[Opening PROVIDED MATERIAL section]

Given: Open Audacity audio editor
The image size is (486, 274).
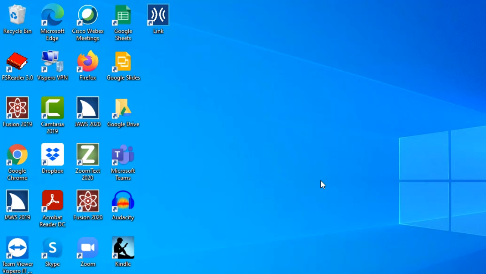Looking at the screenshot, I should click(123, 201).
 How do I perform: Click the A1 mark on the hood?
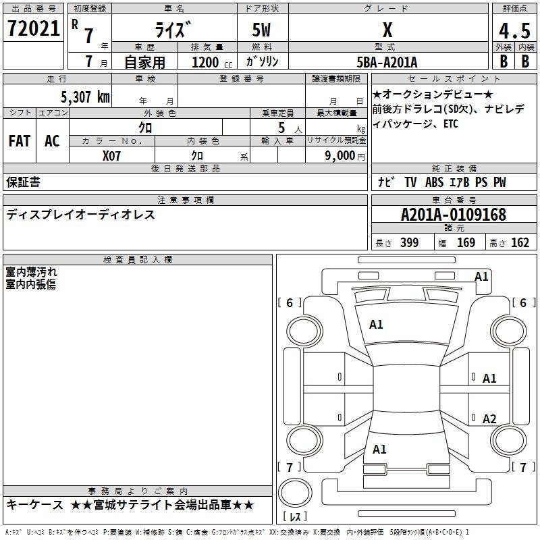[x=376, y=325]
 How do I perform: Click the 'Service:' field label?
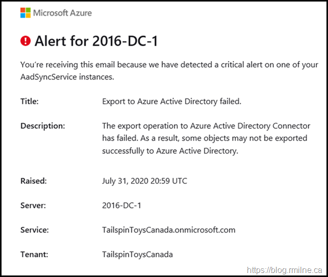coord(34,230)
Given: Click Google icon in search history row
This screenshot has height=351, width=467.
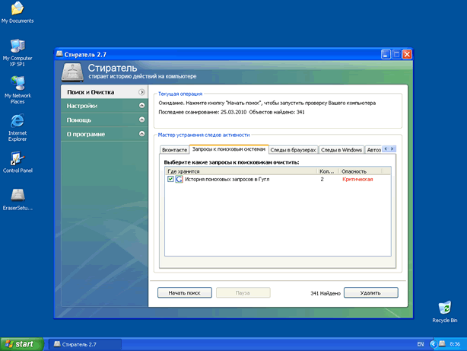Looking at the screenshot, I should coord(179,179).
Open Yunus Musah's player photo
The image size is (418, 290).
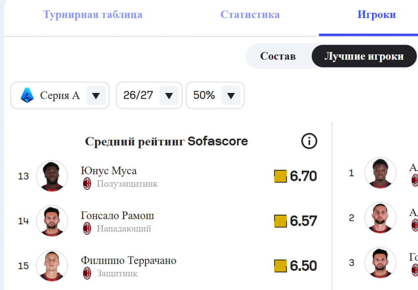(52, 176)
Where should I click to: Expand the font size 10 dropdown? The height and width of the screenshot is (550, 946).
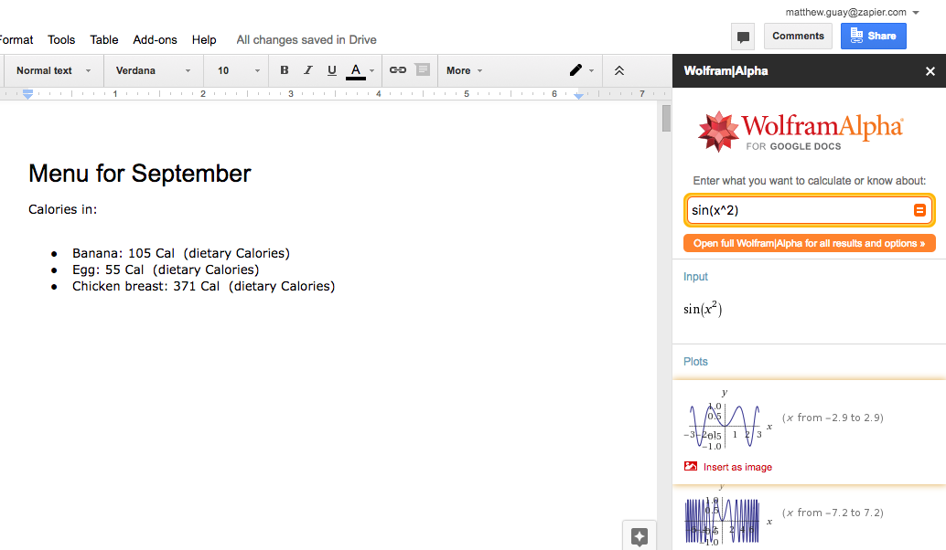coord(238,70)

[Closing PROVIDED MATERIAL section]

# YOUR INSTRUCTIONS
Write each entry again exactly, minus any images.

# REPLY
Given: Open Audacity audio editor
The image size is (486, 274).
Looking at the screenshot, I should click(123, 201).
 How do I perform: Click the A1 mark on the hood?
[x=376, y=325]
 How do I perform: Click the 'Service:' field label?
coord(34,230)
Given: Click Google icon in search history row
This screenshot has height=351, width=467.
Looking at the screenshot, I should coord(179,179).
Open Yunus Musah's player photo
The image size is (418, 290).
(52, 176)
Where should I click to: Expand the font size 10 dropdown? The height and width of the screenshot is (550, 946).
coord(238,70)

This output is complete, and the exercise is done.